En la siguiente entrega, don Chris, muy afectado, se percata de que lleva mil años sin emborracharse y se va de putas, todo en un contexto de trepidante historia de ciencia ficción. Con la prostituta que se acuesta, sigue siendo el mismo de hace mil años, pues le confiesa: "Quinine, tienes los ojos de Valeria, los labios y los pechos de Mara... tú eres la una y la otra... y eres una prostituta". La conversación no termina bien, como era de prever, y acaba con la mujer rajándole la cara para que cuando encuentre su querido amor esta sepa que lleva la marca del que se ha ido de putas. Así se lo expresa, de hecho.
El enredo que sigue es difícil de explicar. Mientras el protagonista surca el futuro en busca de su amada, esta aparece y vuelve a desparecer, mientras resucita su amante, que cae enferma con un virus maligno, para luego encontrar a su mujer de bailarina en un prostíbulo en el que casualmente vuelve a encontrarse con Quinine y le falta tiempo para subírsela a una habitación. Haría falta un Jorge Javier Vázquez para que lo sintetice y sea entendible.
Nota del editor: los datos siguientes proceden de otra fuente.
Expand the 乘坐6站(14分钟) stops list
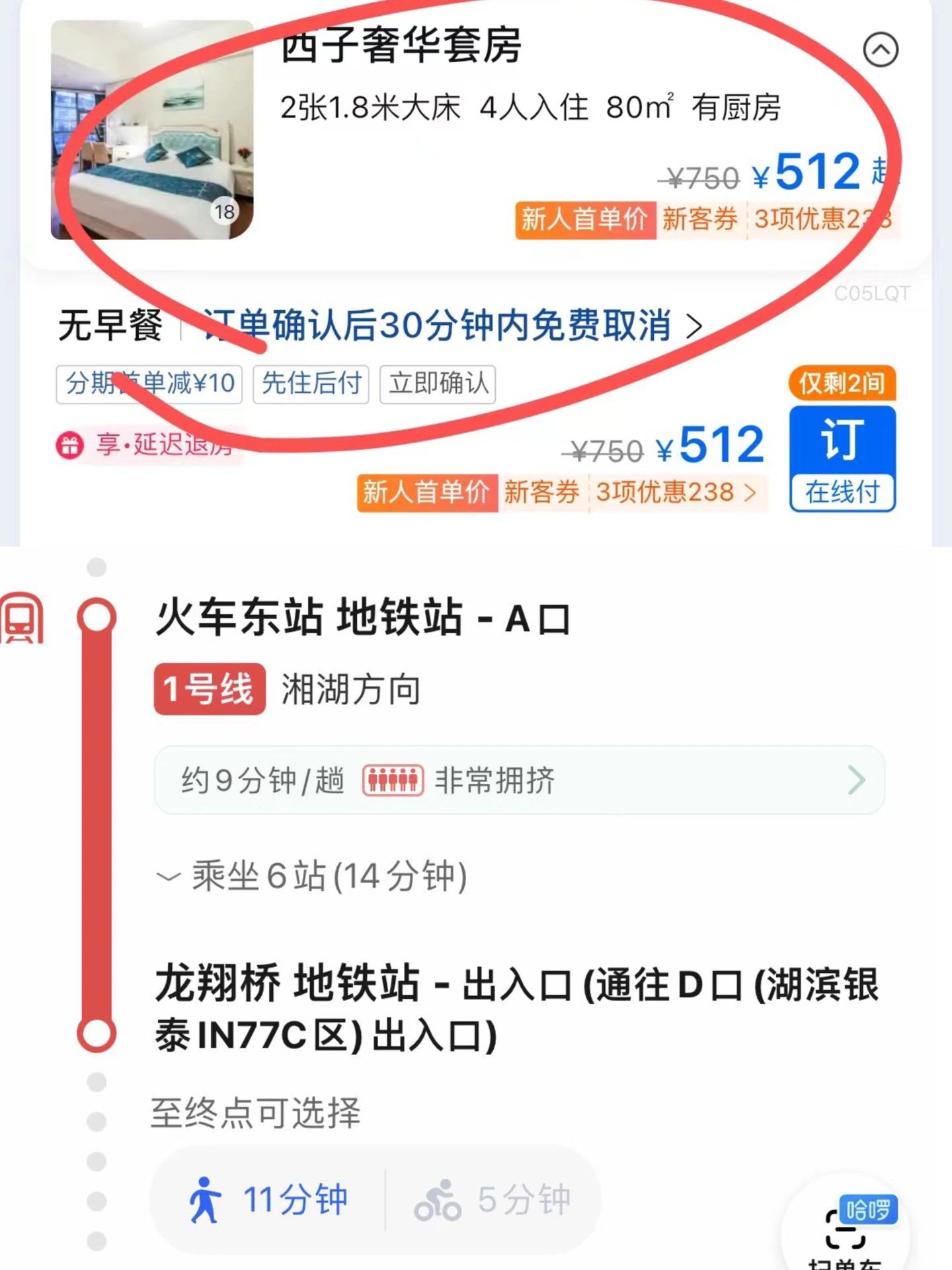The height and width of the screenshot is (1270, 952). coord(312,876)
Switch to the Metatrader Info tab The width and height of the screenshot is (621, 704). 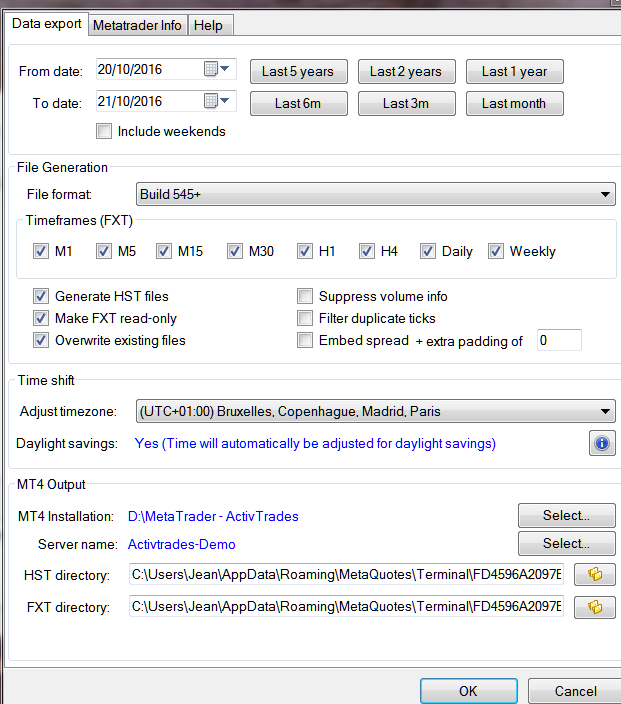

Todo ello en el espacio, eso sí.
El triángulo amoroso se irá normalizando con el tiempo, Mara le llega a decir a Quinnie "En este mundo extraño y hostil nuestras rivalidades resultan ridículas, además los sentimientos cambian con los sufrimientos... entre tú, la prostituta y la bestia, y yo la diferencia es mínima". Aunque Chris sigue alternándolas y agravando el conflicto. Tanto es así que amor, celos y desamor son el principal motor de este culebrón galáctico no exento de aventuras por planetas exóticos y personajes extravagantes.
Los conceptos del sexo expresados por Guillon en los 60, 70 y 80 y proyectados al futuro son curiosos. Por un lado, muestran a una mujer liberada en los términos propios de la revolución sexual. Ella es dueña de su cuerpo y no tiene por qué ocultar que tiene deseos sexuales como cualquier ser humano, no se trata de algo sucio, como había sido impuesto hasta entonces por la religión y la moral tradicional. Sin embargo, al mismo tiempo, también ponía esos deseos al servicio de los hombres que básicamente se las tenían que ir apartando, porque más que con deseo sexual, estaban amoldadas a la fantasía masculina, eran criaturas desesperadas por ser saciadas sexualmente. A Chris, en Los Náufragos del Tiempo, se le llega a echar encima hasta una niña para que se acueste con ella. Eso sí, al final, quien sobrevive es el matrimonio. El de siempre. El de toda la vida.